§ **To do**: Type out the lines below exactly, pictures excluded.

### Stored data

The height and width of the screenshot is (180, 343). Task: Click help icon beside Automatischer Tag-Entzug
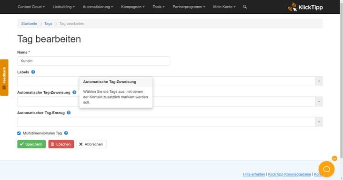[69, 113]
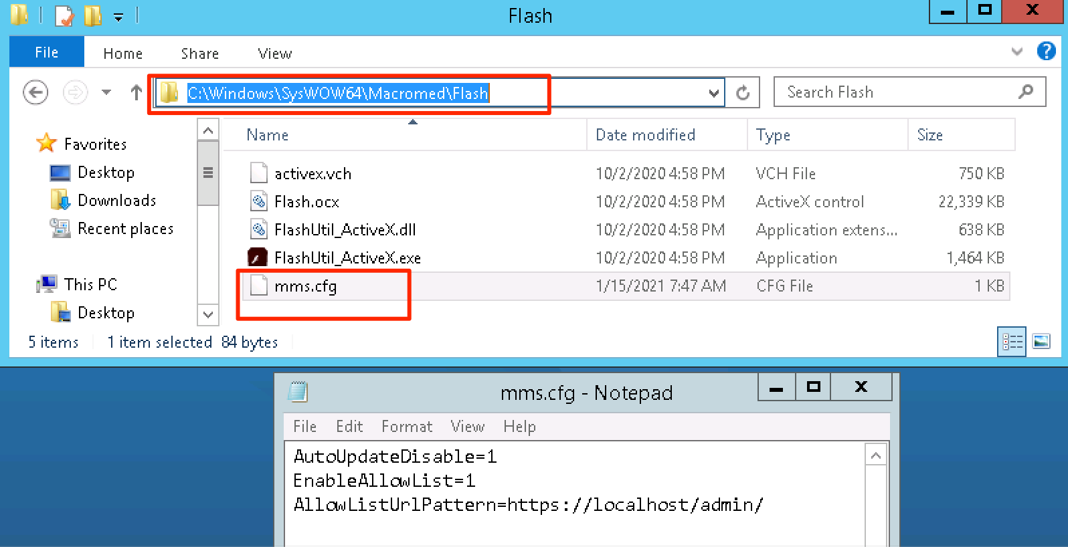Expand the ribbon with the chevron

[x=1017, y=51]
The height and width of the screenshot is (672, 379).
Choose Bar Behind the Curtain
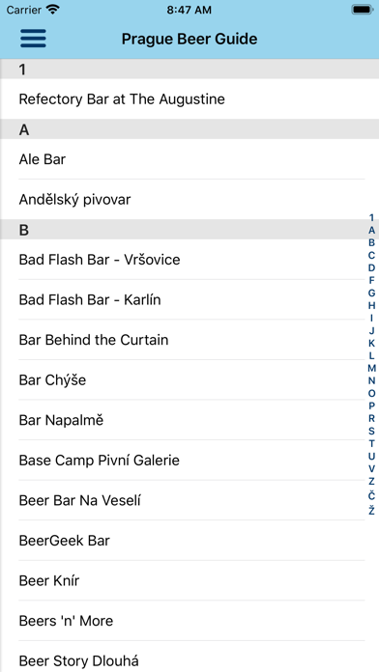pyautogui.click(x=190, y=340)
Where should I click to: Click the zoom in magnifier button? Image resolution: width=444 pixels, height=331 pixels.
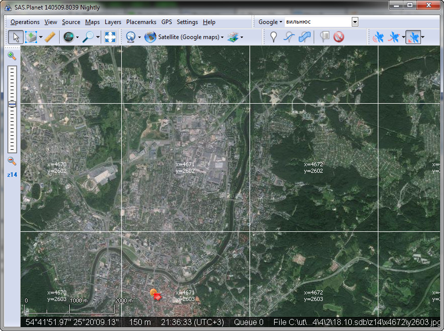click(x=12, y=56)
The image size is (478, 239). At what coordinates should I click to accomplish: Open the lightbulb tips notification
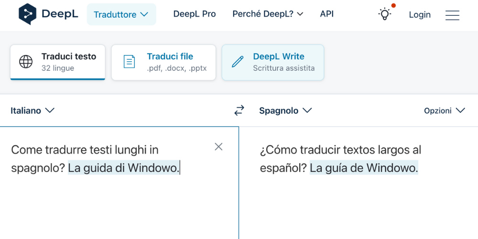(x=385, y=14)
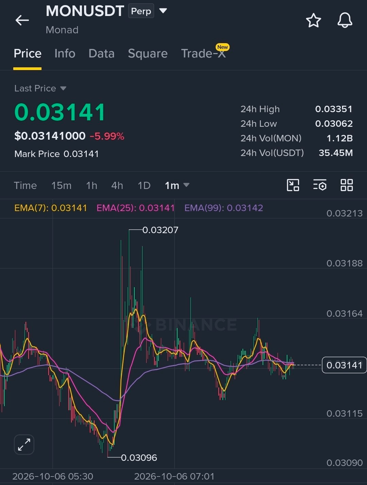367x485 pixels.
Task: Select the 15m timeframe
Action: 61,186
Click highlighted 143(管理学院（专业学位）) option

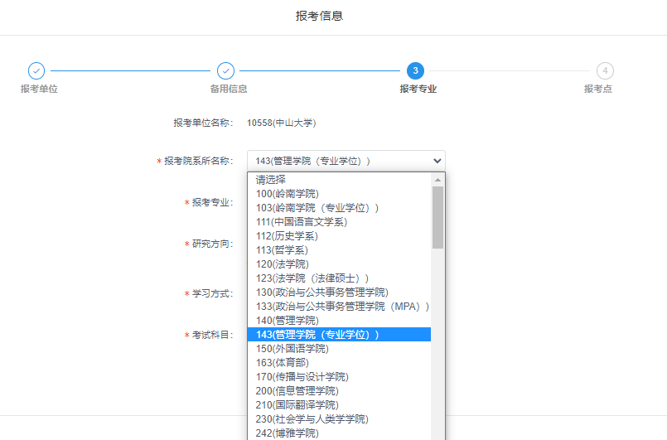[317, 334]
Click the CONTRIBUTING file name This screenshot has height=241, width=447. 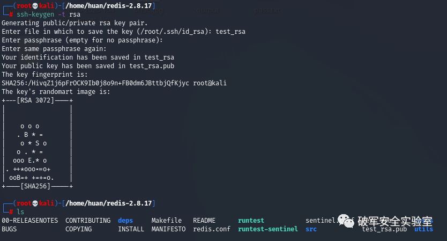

######

§ **Answer box**:
The height and width of the screenshot is (180, 343). Task: Click help icon beside Automatischer Tag-Entzug
[69, 113]
Expand the ribbon with the chevron

[x=1017, y=51]
The height and width of the screenshot is (672, 379).
Choose Bar Behind the Curtain
pyautogui.click(x=190, y=340)
Where should I click to: Click the zoom in magnifier button? Image resolution: width=444 pixels, height=331 pixels.
click(x=12, y=56)
The image size is (478, 239). At what coordinates should I click to accomplish: Open the lightbulb tips notification
(x=385, y=14)
367x485 pixels.
Task: Select the 15m timeframe
Action: 61,186
Click highlighted 143(管理学院（专业学位）) option

[317, 334]
Click the CONTRIBUTING file name This screenshot has height=241, width=447. 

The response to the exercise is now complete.